[Stored data entries]
○ ○ ○ ○

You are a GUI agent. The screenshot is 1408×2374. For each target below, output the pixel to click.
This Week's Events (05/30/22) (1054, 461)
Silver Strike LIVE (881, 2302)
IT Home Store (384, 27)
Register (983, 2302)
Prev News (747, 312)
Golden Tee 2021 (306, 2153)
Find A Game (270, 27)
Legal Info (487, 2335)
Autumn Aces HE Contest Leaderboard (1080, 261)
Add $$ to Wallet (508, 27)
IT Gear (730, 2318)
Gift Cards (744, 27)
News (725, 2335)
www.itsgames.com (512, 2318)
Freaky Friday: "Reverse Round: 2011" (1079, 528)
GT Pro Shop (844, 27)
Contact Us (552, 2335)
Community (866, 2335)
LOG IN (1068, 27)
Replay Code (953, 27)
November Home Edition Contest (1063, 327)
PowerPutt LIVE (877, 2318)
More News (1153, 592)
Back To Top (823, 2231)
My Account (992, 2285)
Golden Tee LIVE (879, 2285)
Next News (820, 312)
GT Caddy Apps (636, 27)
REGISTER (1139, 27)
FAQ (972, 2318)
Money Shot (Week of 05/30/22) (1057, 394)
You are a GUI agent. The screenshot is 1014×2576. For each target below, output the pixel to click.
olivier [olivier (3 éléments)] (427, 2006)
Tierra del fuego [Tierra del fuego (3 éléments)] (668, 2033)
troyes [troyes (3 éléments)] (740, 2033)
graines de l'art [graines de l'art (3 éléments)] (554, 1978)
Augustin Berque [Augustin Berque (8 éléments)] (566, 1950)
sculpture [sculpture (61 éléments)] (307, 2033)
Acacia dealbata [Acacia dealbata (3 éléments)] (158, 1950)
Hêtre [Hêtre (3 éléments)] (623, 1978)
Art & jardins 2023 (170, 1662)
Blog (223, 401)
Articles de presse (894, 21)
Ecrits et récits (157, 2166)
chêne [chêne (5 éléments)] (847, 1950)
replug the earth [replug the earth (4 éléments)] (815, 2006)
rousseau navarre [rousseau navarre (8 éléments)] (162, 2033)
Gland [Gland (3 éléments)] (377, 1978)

○ ○ ○ ○

What the exercise asks: Copy out every line of the listing above word for word.

Answer to this exercise:
You are a GUI agent. The screenshot is 1408×2374. For each target below, output the pixel to click.
This Week's Events (05/30/22) (1054, 461)
Silver Strike LIVE (881, 2302)
IT Home Store (384, 27)
Register (983, 2302)
Prev News (747, 312)
Golden Tee 2021 (306, 2153)
Find A Game (270, 27)
Legal Info (487, 2335)
Autumn Aces HE Contest Leaderboard (1080, 261)
Add $$ to Wallet (508, 27)
IT Gear (730, 2318)
Gift Cards (744, 27)
News (725, 2335)
www.itsgames.com (512, 2318)
Freaky Friday: "Reverse Round: 2011" (1079, 528)
GT Pro Shop (844, 27)
Contact Us (552, 2335)
Community (866, 2335)
LOG IN (1068, 27)
Replay Code (953, 27)
November Home Edition Contest (1063, 327)
PowerPutt LIVE (877, 2318)
More News (1153, 592)
Back To Top (823, 2231)
My Account (992, 2285)
Golden Tee LIVE (879, 2285)
Next News (820, 312)
GT Caddy Apps (636, 27)
REGISTER (1139, 27)
FAQ (972, 2318)
Money Shot (Week of 05/30/22) (1057, 394)
You are a GUI agent. The screenshot is 1014×2576. For each target below, output the pixel to click.
olivier [olivier (3 éléments)] (427, 2006)
Tierra del fuego [Tierra del fuego (3 éléments)] (668, 2033)
troyes [troyes (3 éléments)] (740, 2033)
graines de l'art [graines de l'art (3 éléments)] (554, 1978)
Augustin Berque [Augustin Berque (8 éléments)] (566, 1950)
sculpture [sculpture (61 éléments)] (307, 2033)
Acacia dealbata [Acacia dealbata (3 éléments)] (158, 1950)
Hêtre [Hêtre (3 éléments)] (623, 1978)
Art & jardins 2023 (170, 1662)
Blog (223, 401)
Articles de presse (894, 21)
Ecrits et récits (157, 2166)
chêne [chêne (5 éléments)] (847, 1950)
replug the earth [replug the earth (4 éléments)] (815, 2006)
rousseau navarre [rousseau navarre (8 éléments)] (162, 2033)
Gland [Gland (3 éléments)] (377, 1978)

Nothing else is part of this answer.